Given that the United States has a FPTP system, only a two party system is really viable in this country which in turn means that one of the big two has to be the “fiscally conservative, socially liberal” party. Unfortunately it seems to me that the Democrats are taking this route with the increasing outmigration of working-class whites from the party and the in-migration of upper-middle class urban/suburban professionals/bobos. The nightmare scenario for me is where the Democrats are reduced to an impotent neoliberal party running on a platform of “we aren’t the other guys” and in the same limp-dick position as the French PS, Dutch PVDA, or Spanish PSOE while the Republicans become a right-wing populist party under the influence of Trump and co. The ideal scenario otoh is where the Democrats manage to revive a New Deal majority and become a populist party (with a wide range of views on cultural issues which abortion and gun rights excepted are generally shifting in a progressive direction) against an elitist Republican Party, with the Democrats able to maintain a quasi permanent majority by mobilizing the entirety of the lower-middle and working classes allowing it to outvote the GOP in the metro areas as well as in more rural reas.

As opposed to the other one, which has to be the “fiscally liberal, socially conservative” party?

As an aside, since you’ve started college, your writing on this message board has become far less clear and lucid. I hope that your use of run-on sentences with multiple interpretations, and your use of catch-phrases and nouns that are unfamiliar to most of us here are at least getting you good grades.

I see a system in this country that makes me feel like we are being held hostage when it comes to things we cannot do without. Healthcare, Education and in some areas even housing. I consider myself a republican but am currently fed up with the entire platform. I feel we should have fair access if not equal access to anything affecting our health or our ability to succeed.

 I feel like the democratic party would be more prone to oppressive tactics if they ever felt they had enough leverage and this is what keeps me voting republican.

How, precisely, do you want to provide “equal access to anything affecting our health” without being “held hostage” by Healthcare and Education, and which of the Republicans do you think is proposing achieve this?

I don’t believe the republicans have addressed this. I prefer a more socialist approach to these things.

That’s a good name for it, from a marketing standpoint.

From an actual standpoint, I’d call it the Internet Party, due to that combination of viewpoints being far more popular among netizens who care a lot about politics than among Americans as a whole…

The problem with the Libertarian Party is that they poll about 0.2% of the electorate. You’re not going to get a “massive” coalition by uniting with them unless you already have a massive group to begin with.

Well I was responding to SpoilerVirgin who wanted a “fiscally conservative, socially liberal” (Gawd, I hate that phrase) party, so I was just pointing that such an “ideology” would have to be incorporated into one of the two great parties in the United States (or at least a faction thereof) were it to be in anyway viable or serious. And presumably, yes, if one party was dominantly “fiscally conservative, socially liberal” the other would have more populist tendencies.

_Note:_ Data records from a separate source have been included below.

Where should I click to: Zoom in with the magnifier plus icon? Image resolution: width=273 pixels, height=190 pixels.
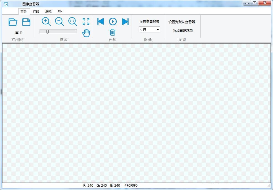(x=46, y=22)
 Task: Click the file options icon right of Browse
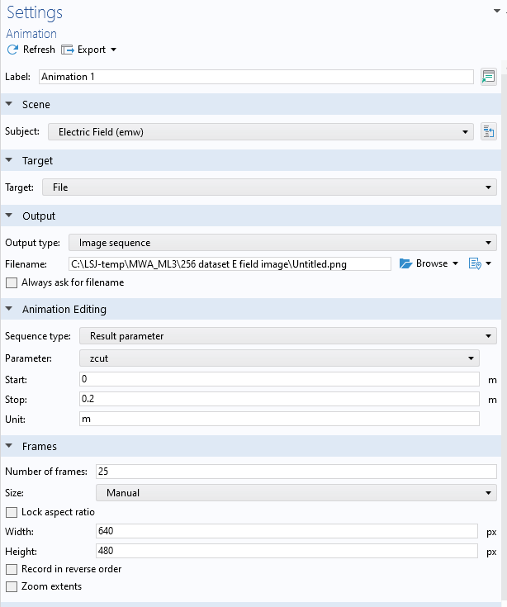pos(475,263)
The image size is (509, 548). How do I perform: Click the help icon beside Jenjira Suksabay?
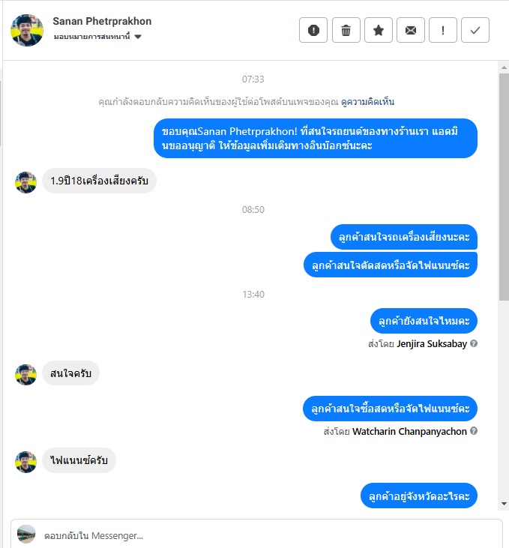[x=474, y=343]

I apologize if some of my posts have been incoherent or difficult to understand-many of my posts come when I’m tired and/or I feel like I have to respond to some normie nonsense in which case my favoured tactic (probably appropriate in light of my old username) is “carpet-bombing”-that is overwhelming the person I’m responding to with a wall o’ text. It is not surprising that clarity and/or eloquence may suffer on occasion as a result.

^^^^

Do not tell other posters how to behave–particularly not in offensive language.

[ /Moderating ]

Actually, I’m thinking more than just the organized Libertarian Party. I’m going more along the lines of the entire libertarian movement in the US, whether they belong to the party or not. Libertarian-identifying Americans are about 11 percent of the total US population.

Then why did you bring the LP up in post #3 in response to someone who asked how many there were?

I doubt that many of those 11% have any real idea what Libertarianism means.